▸ **Détails du problème**:
Recopiez ces enregistrements en remplaçant "pixels" par "px" et laissez tout le reste intact. N'incluez pas les images dans votre réponse.

▸ **Enregistrements à traiter**:
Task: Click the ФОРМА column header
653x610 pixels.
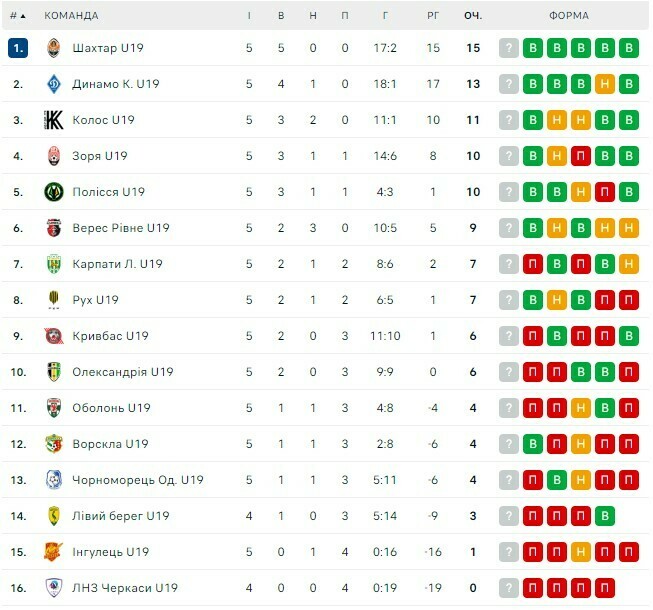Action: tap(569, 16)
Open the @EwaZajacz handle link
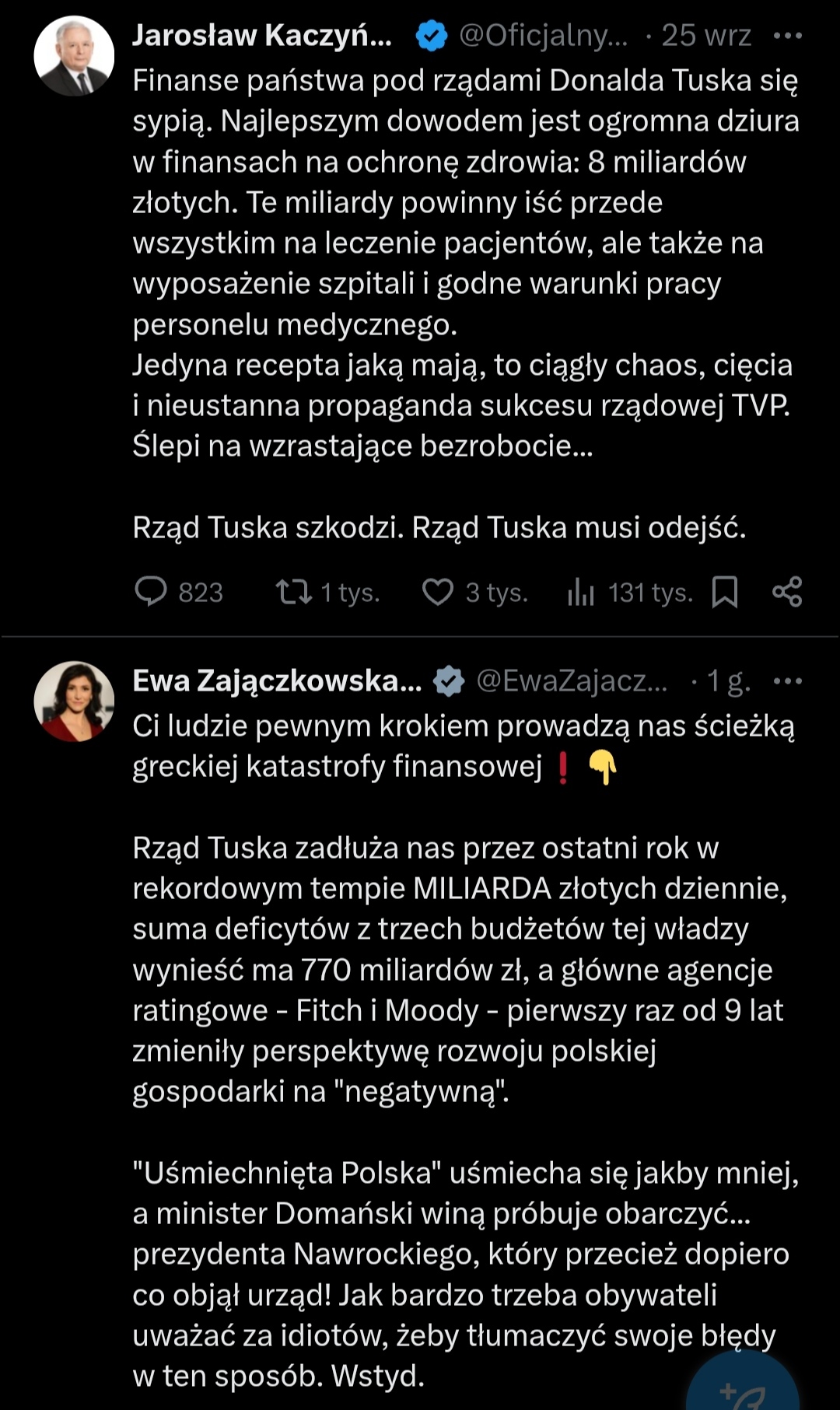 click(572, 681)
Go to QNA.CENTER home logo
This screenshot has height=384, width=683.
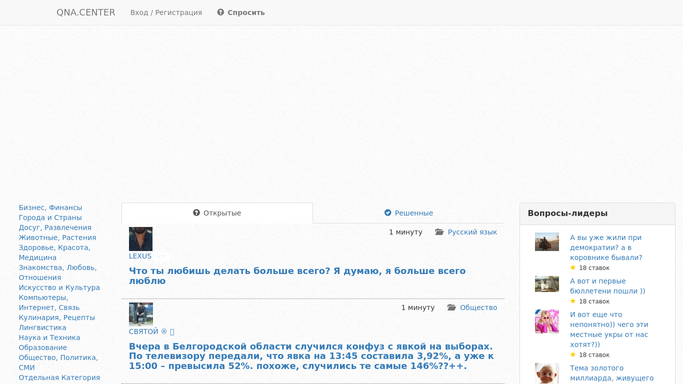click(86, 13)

▸ **La réponse**:
Task: Click the ФОРМА column header
653x610 px.
Action: tap(569, 16)
Open the @EwaZajacz handle link
 click(572, 681)
Go to QNA.CENTER home logo
This screenshot has height=384, width=683.
click(86, 13)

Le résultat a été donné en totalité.